**Exercises:**
- A) Please rewrite the Summer Roberts text from "In season 4" up to and including "naming it Flapjacks.", putting "bunny" in place of "rabbit".
- B) Write the next part of the Summer Roberts text, picking up after its final sentence.

Character from The O.C.

Summer Roberts is a fictional character on the FOX television series The O.C., portrayed by Rachel Bilson.

==Production history==
Summer was originally intended as a small supporting character, only there as an object of fantasy for Seth Cohen (Adam Brody) and a friend for Marissa Cooper (Mischa Barton), while Ryan Atwood (Ben McKenzie) and Marissa were the lead couple. However, due to Bilson's performance, Summer became an increasingly important character. Series creator Josh Schwartz said: "She was adorable, funny and smart, which was a really fresh way to go with that character. And the more we gave her to do in the first couple of episodes, the more she kept nailing. Finally, in the episode with the Tijuana road trip, we watched a scene between her and Seth in the diner and knew: This girl is amazing. Let's make her a series regular."

==Character==
Summer Roberts grew up in Newport Beach, California, with her wealthy father, Dr. Neil Roberts (Michael Nouri). For much of the series, she also lived with a stepmother, named Gloria (unseen character), whom she never refers to by name, instead calling the latter "what's her name" or "the stepmonster" due to her mood swings and various addictive pills. She was often paired in scenes with her best friend, Marissa Cooper (Mischa Barton), who was the leading female of the series until her death. Summer became the female lead character of the show's fourth season. During this all, she had a long lasting relationship with Seth Cohen. In a flash forward in the series finale, "The End's Not Near, It's Here", she marries Seth. Her character was only scheduled to appear in a few episodes, but was considered a hit, and ended up being in each of the series.
Spoiled by her divorced father, Summer considers him to be her best friend, and his opinion matters as much, if not more than her own.

Summer was unusual in combining the qualities of a conventionally attractive and desirable character with a tough, outspoken, "take-charge" attitude. She is portrayed as highly sexualised and initially appears unintelligent; however it is revealed that she has maintained strong academic performance throughout high school when she is accepted into Brown University, where she nurtures a passion for environmental activism.

In season 4 Summer adopts a pet rabbit and names her Pancakes. It is revealed in the season finale that Pancakes had been pregnant, after Seth and Summer discover Pancakes' babies living under her bed. Ryan adopted one of the bunnies, naming it Flapjacks.

==Storyline==

===Season 1===
In the first season, Summer is introduced as a high schooler who is obnoxious and snotty. Her elitism is on display in the first episode, where she is at first attracted to newcomer Ryan Atwood – until she learns he is from Chino, prompting her response, "Chino, ew." Her attraction to him continues afterwards. However, different sides to her character have been shown as she has developed. Before choosing Summer (after her finally showing her feelings for Seth) Seth picks Anna Stern (Samaire Armstrong), who exhibits a similarly strong personality and shares his sarcastic sense of humor and love of comic books, the first go around. For the few episodes, they have a "will they or won't they" type of relationship, but they eventually begin dating and fall in love. In the process of their characters' relationship, Summer and Seth experience many struggles because Summer thinks it will affect her status quo at their high school.

**Data:**
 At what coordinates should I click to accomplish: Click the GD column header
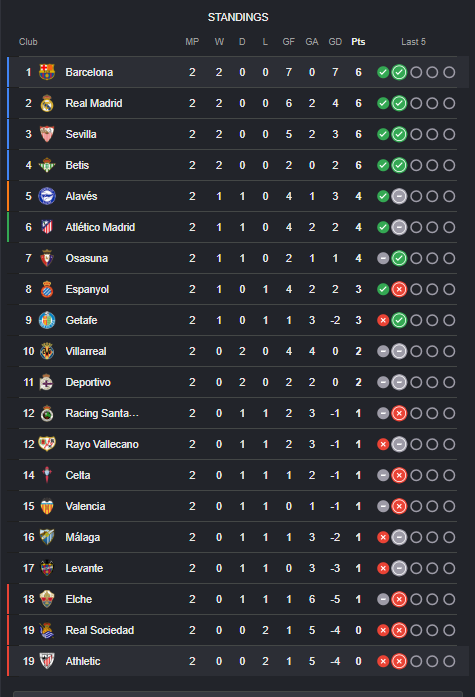point(335,42)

**Written answers:**
- A)
In season 4 Summer adopts a pet bunny and names her Pancakes. It is revealed in the season finale that Pancakes had been pregnant, after Seth and Summer discover Pancakes' babies living under her bed. Ryan adopted one of the bunnies, naming it Flapjacks.

- B)
As the season progresses, Summer is affected by their relationship and is often jealous of Seth, since he seems to be enjoying Anna's company so much. As a result, Summer gets angry and starts dating a classmate named Danny (Bret Harrison), but that relationship doesn't last long, and she finds that she still has feelings for Seth. Midway through the end of the first season, Anna breaks up with Seth because it is obvious he is still in love with Summer. Seth and Summer become a couple, and announce their romance at a school kissing booth, after which they become very close. Summer and Seth lose their virginity to each other. When Ryan moves away, however, Seth, missing his adopted brother, moves away as well at the end of the season, leaving behind a heartbroken Summer.

===Season 2===
Summer has a new boyfriend, Zach Stevens (Michael Cassidy). Zach is starting to become friends with Seth, whom he met shortly before Zach and Summer started dating, yet their friendship is a little mixed since they both have feelings for Summer. Summer seems committed to putting Seth behind her, although at times it becomes clear that she still has feelings for him. This inevitably causes problems for her relationship with Zach, who suspected they still held feelings for each other. This is further complicated when Summer also becomes professionally involved with Seth and Zach as they develop their comic book, Atomic County, for publication. This relationship proves inextricably linked with the personal feelings all have for each other, and resulted in a bad meeting with a media executive that effectively killed their partnership.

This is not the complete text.